The normal distribution approximates frequency distributions in nature

Examples

Human body temperature, in degrees Fahrenheit (Shoemaker 1996)
University undergraduate brain size (measured in number of megapixels on an MRI scan) (Willerman et al. 2991)
The number of bristles on the fourth and fifth segments of the abdomens of fruit flies (Falconer and macKay 1995)

The black lines show normal distributions with the same mean and standard deviation as measured in the data.

Example normal distributions. Whitlock & Schluter 3e

The formula for the normal distribution

Rarely used by hand (do not memorize)
Mean can be any value
Standard deviation can be any positive value
Thus “normal distribution” is really an infinite number of distributions, each with its own
1. Mean
2. Standard deviation

\[ f(Y) = \frac{1}{\sqrt{2\pi\sigma^2}} \, e^{-\frac{(Y-\mu)^2}{2\sigma^2}} \]

Properties of the normal distribution

It is a continuous distribution:
- probability measured by the area under the curve (AUC) not height of the curve
Symmetrical
Unimodal
Mode = mean = median

About 2/3 of AUC is < 1 sd from mean

About 95% of AUC is < 2 sd from mean

The standard normal distribution

The standard normal distribution is a normal distribution with:
- mean = zero
- standard deviation = one
Uses the symbol \(Z\) to indicate a variable having a standard normal distribution

Statistical Table B: The standard normal ( \(Z\) ) distribution

Gives probabilities under the right tail of the standard normal distribution.
An example of a probability under the standard normal curve: the probability of sampling a value greater than or equal to the value \(1.96\) is \(0.025\), or \(2.5\%\).

Using Statistical table B

To find the area under the standard normal distribution to the right of \(Z=1.96\) :
1. Find the first two digits \(1.9\) on the left
2. Find the third digit \(6\) on the top
3. The intersection gives the area under the curve
R equivalent:

1 - pnorm(q = 1.96)

To find a AUC for a range, use subtraction

Example: What proportion of the population have values between X and Y?
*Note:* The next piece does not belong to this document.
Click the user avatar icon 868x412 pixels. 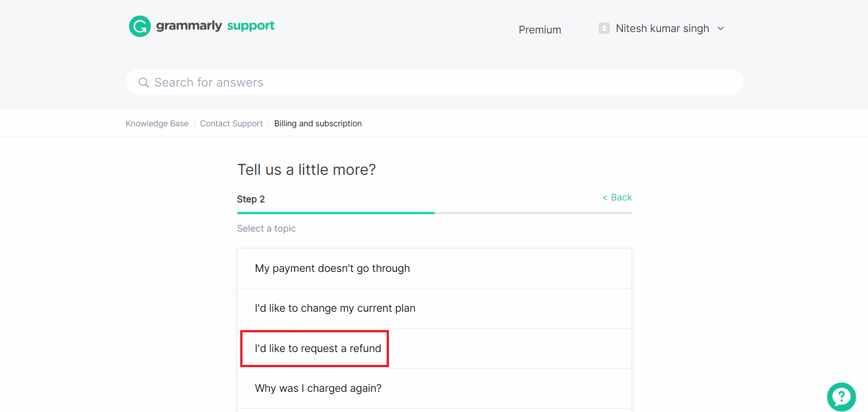[604, 28]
To solve: Subtract 𝑍-score for Y from 𝑍-score for X

Z-Scores (standard normal deviates)

Using the standard normal to describe any normal distribution

There are an infinite number of normal distributions but they are all similar in shape
This allows us to use a simple transformation to obtain probabilities under any normal distribution
A standard normal deviate, or 𝒁-score, tells us how many standard deviations a particular value is from the mean

\[ Z = \frac{Y-\mu}{\sigma} \]

Where:

\(Z\) is a standard normal value
\(Y\) is any particular value
\(\mu\) is the population mean
\(\sigma\) is the population standard deviation

Practical application of 𝑍 scores

In many (most?) kinds of modeling, raw values of predictor variables should be converted to 𝑍 scores.
Two reasons:
1. Effects size of variables can be compared directly (e.g. when doing multiple regression)
2. Facilitates model convergence (computers have an easier time optimizing likelihoods to estimate model parameters). In terms that matter to you: the computer goes faster and is less likely to throw an error.
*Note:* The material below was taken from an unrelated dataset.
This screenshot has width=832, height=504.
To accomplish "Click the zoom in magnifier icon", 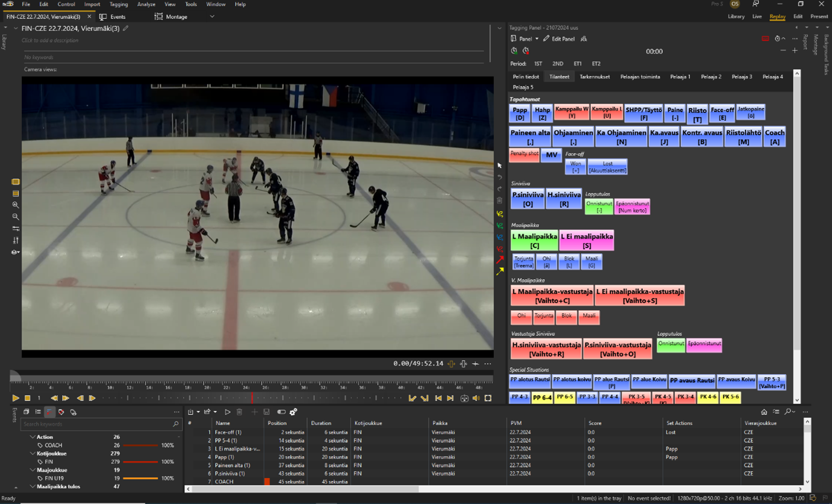I will 16,205.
The normal distribution of sample means

\(\bar{Y}\) is the mean of a single sample.
If a variable \(Y\) has a normal distribution in a population, then the distribution of sample means is also normal
The standard deviation of the sampling distribution for \(\bar{Y}\) is known as the standard error of the mean

\[ \sigma_{\bar{Y}}=\frac{\sigma}{\sqrt{n}} \]

As sample size \(n\) increases, \(\sigma_{\bar{Y}}\) decreases

Example: The distribution of sample means based on sample sizes of

𝑛=10 (red)
𝑛=100 (blue)
𝑛=1000 (black)

Note the change in scale from previous figures.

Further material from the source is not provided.